▸ **Exercise**
When you reach the line with "Task: Maximize the Jabra Direct window" in the records below, begin transcribing exactly and continue up to and including the line with "Viewport: 894px width, 519px height.", leaving out every picture.

Pixel coordinate grounding data:
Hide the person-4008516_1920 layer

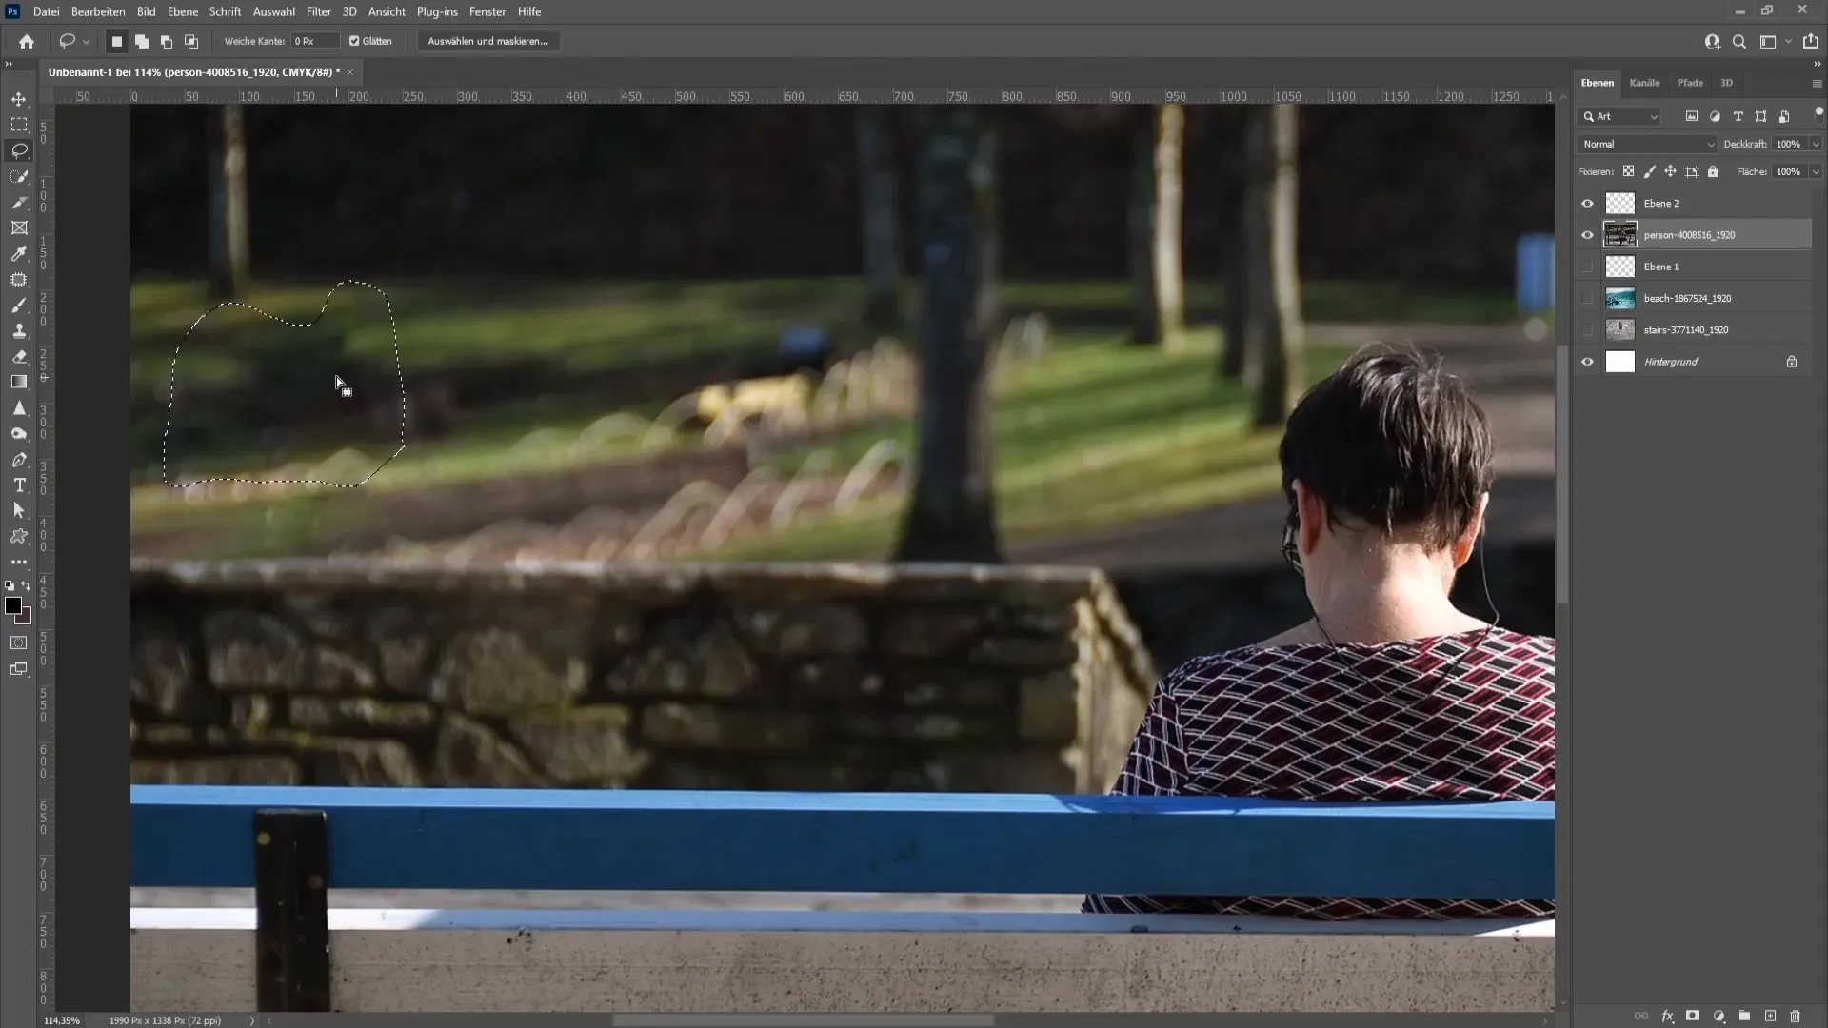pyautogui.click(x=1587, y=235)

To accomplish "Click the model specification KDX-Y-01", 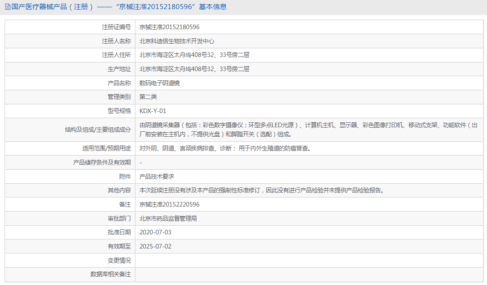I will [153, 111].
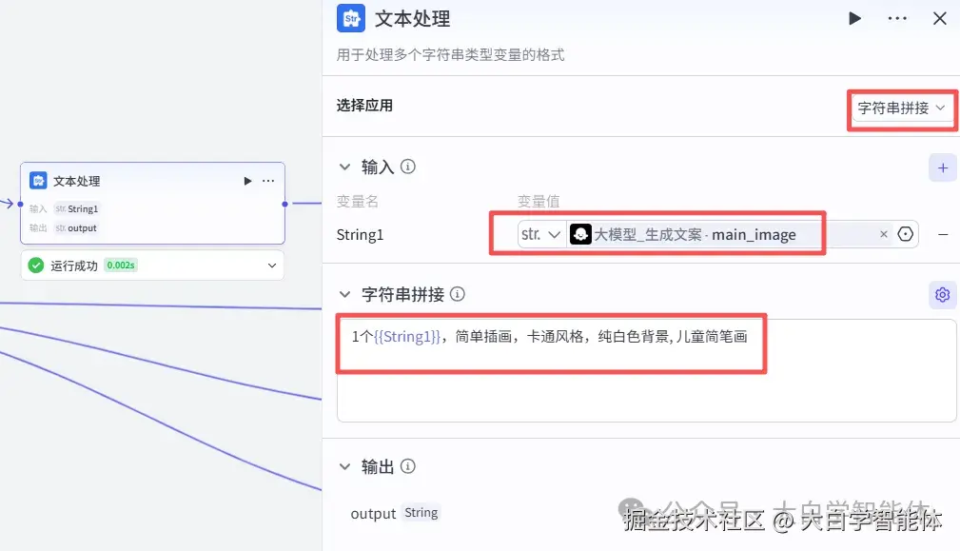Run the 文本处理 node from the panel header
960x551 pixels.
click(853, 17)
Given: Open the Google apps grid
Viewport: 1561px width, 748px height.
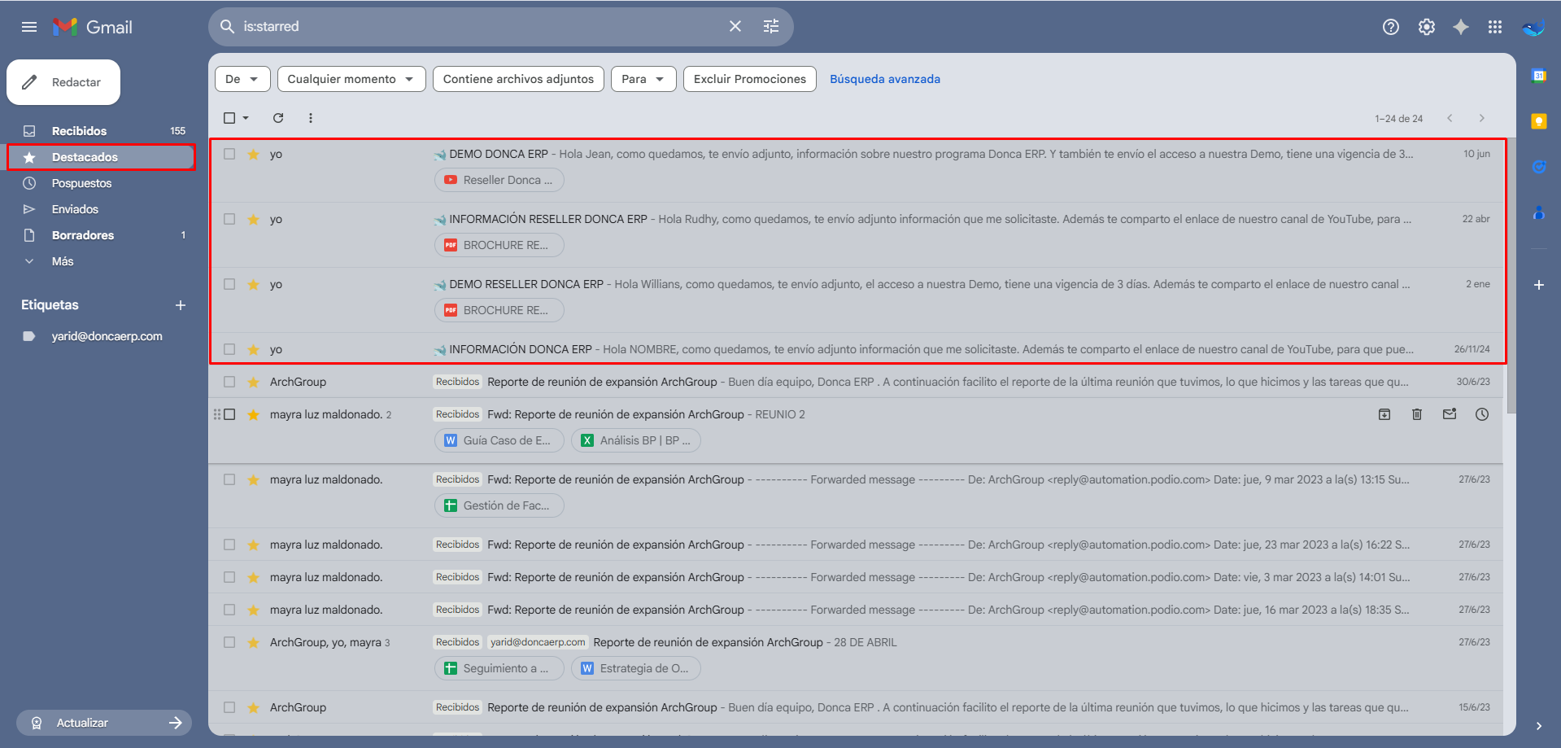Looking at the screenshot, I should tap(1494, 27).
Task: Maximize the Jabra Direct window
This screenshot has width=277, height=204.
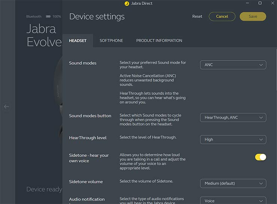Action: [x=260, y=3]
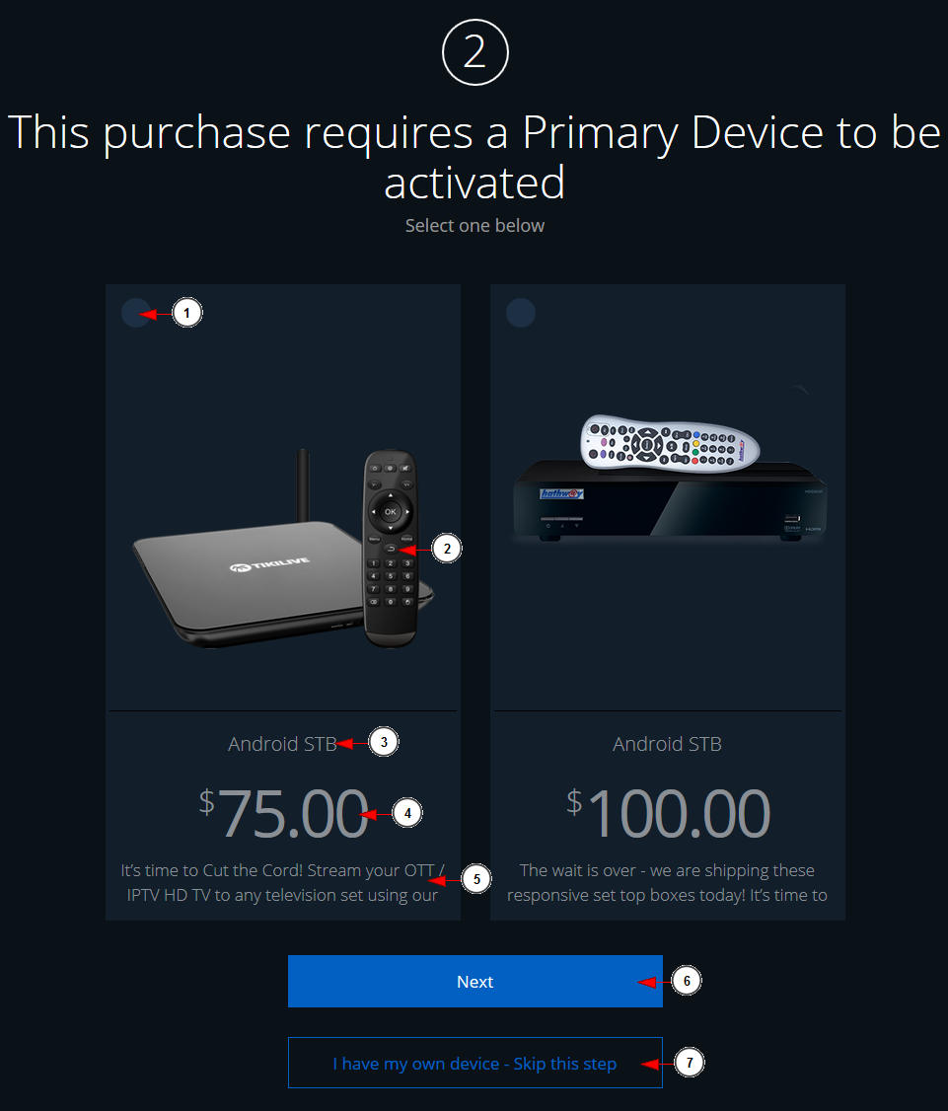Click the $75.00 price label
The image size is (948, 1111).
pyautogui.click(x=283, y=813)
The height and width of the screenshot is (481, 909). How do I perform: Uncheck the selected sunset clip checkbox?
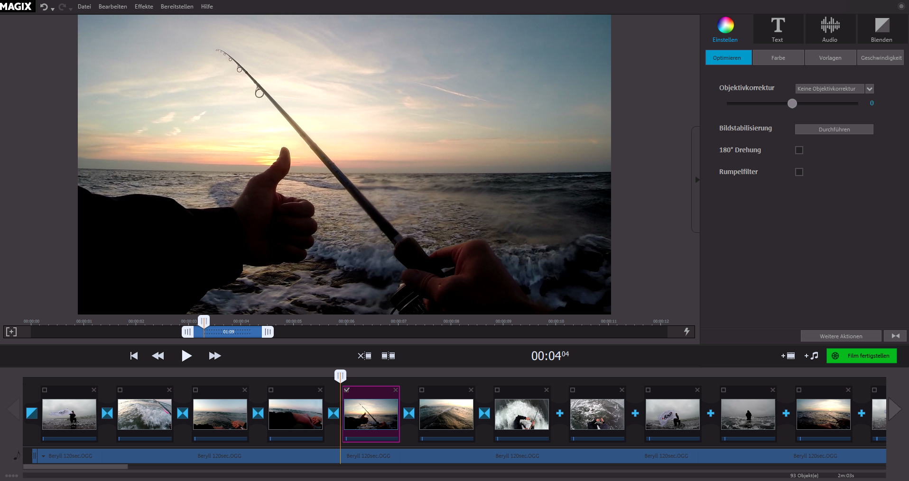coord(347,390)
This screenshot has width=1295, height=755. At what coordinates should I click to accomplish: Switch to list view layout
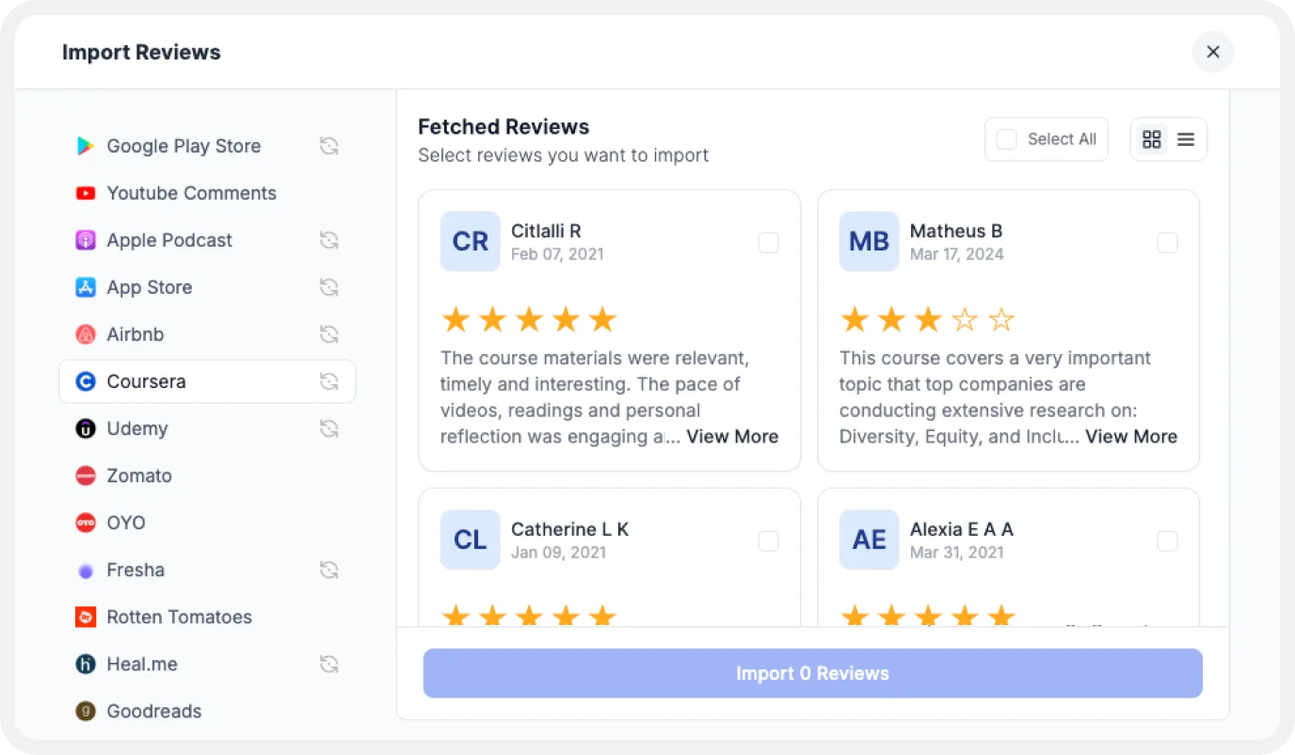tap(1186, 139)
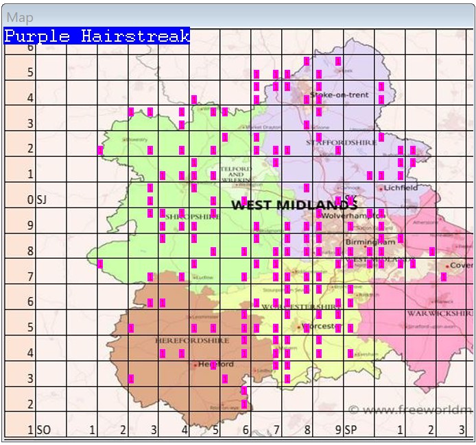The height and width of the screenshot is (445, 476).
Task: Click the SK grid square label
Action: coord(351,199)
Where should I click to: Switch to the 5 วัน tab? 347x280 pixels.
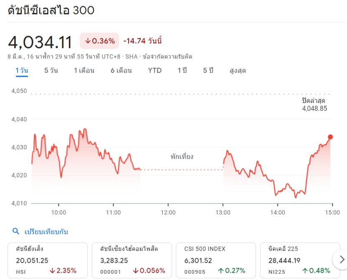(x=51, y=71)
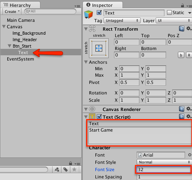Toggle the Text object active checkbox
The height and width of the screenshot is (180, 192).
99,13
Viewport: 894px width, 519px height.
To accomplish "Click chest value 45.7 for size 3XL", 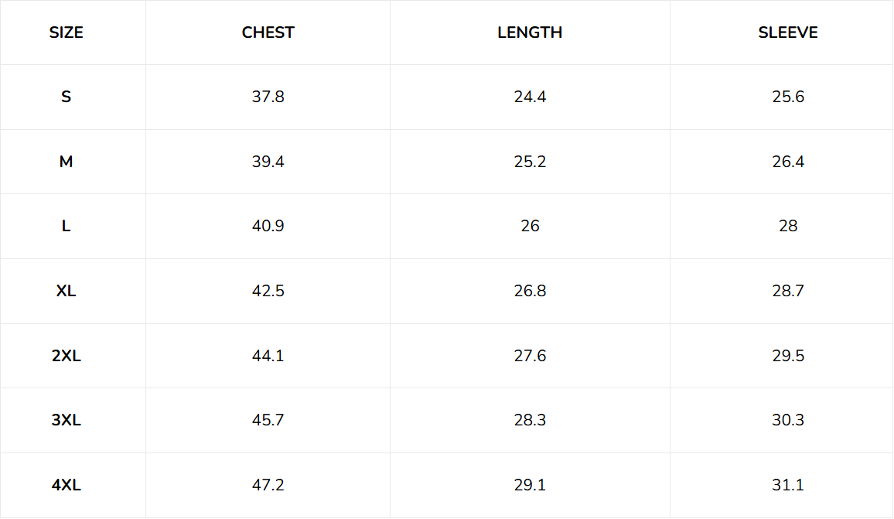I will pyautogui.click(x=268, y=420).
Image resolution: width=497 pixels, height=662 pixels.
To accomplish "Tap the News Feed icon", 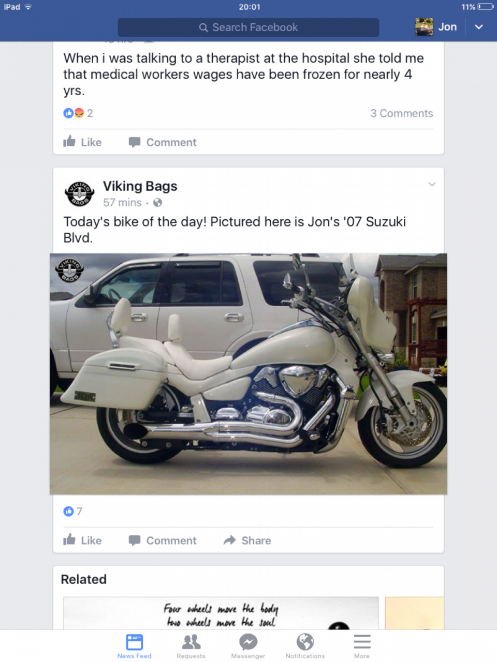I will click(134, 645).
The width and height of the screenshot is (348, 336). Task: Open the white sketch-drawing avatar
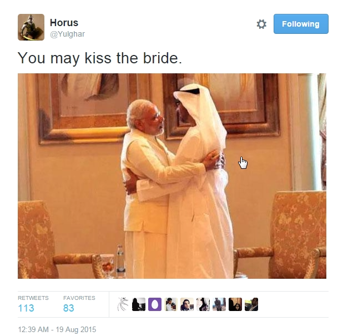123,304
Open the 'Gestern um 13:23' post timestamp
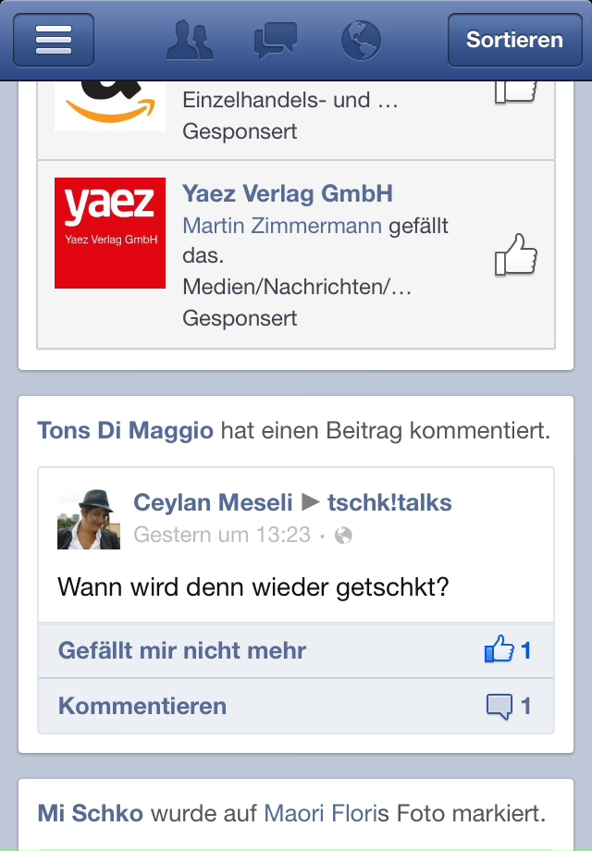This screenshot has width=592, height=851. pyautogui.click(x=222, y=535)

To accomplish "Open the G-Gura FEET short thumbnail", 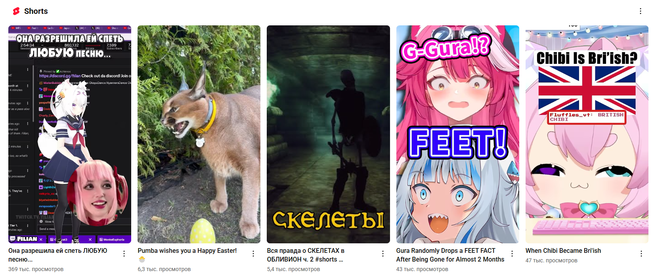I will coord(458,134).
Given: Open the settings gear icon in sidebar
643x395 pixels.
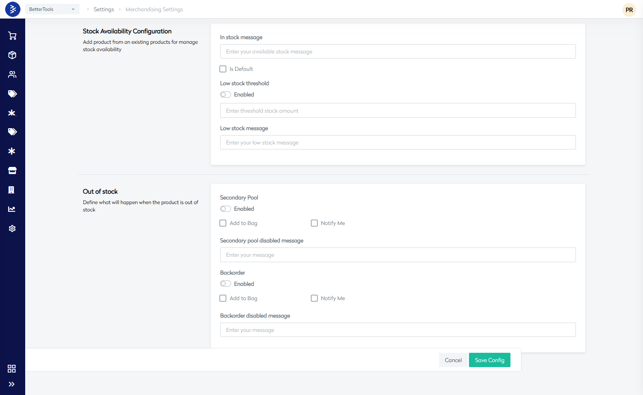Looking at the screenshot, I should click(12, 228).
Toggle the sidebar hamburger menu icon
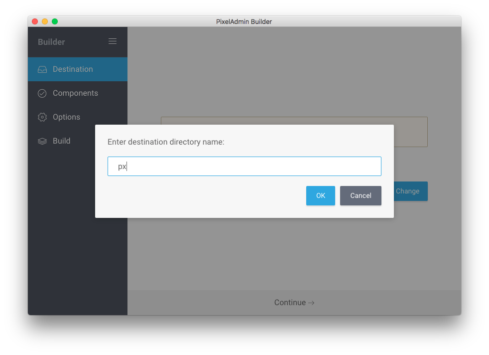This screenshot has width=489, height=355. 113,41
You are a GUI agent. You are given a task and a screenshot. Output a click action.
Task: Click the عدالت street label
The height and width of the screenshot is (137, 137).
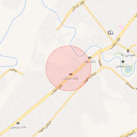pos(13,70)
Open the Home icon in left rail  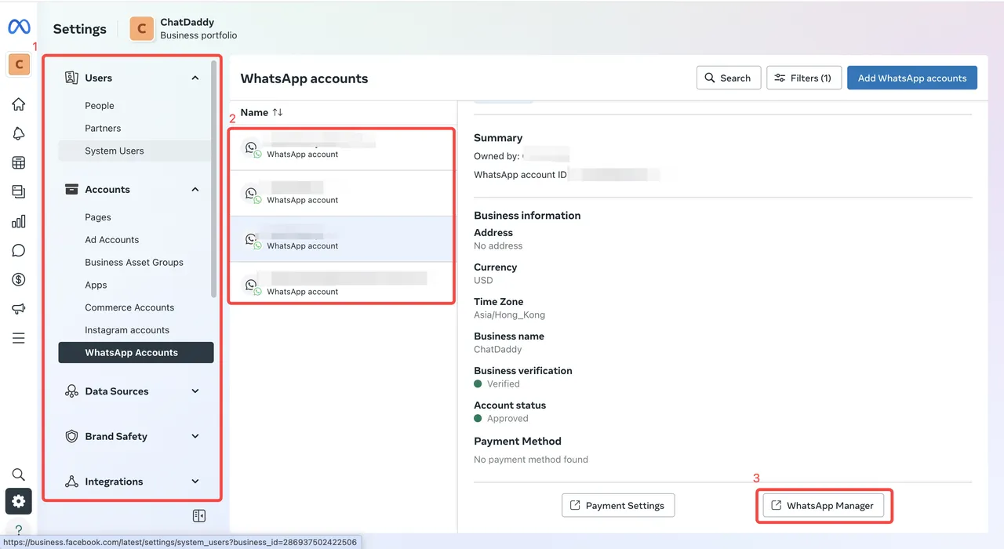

▸ **Response area**
Task: Maximize the Jabra Direct window
This screenshot has width=277, height=204.
Action: [x=260, y=3]
Click the $75.00 price label
The image size is (948, 1111).
pyautogui.click(x=283, y=813)
The height and width of the screenshot is (481, 909). How do I perform: Uncheck the selected sunset clip checkbox?
coord(347,390)
This screenshot has width=1295, height=755. At what coordinates should I click to accomplish: Switch to list view layout
tap(1186, 139)
The height and width of the screenshot is (445, 476).
Task: Click the SK grid square label
Action: coord(351,199)
Where should I click to: Switch to the 5 วัน tab? 347x280 pixels.
(x=51, y=71)
Toggle the Text object active checkbox
The height and width of the screenshot is (180, 192).
99,13
Viewport: 894px width, 519px height.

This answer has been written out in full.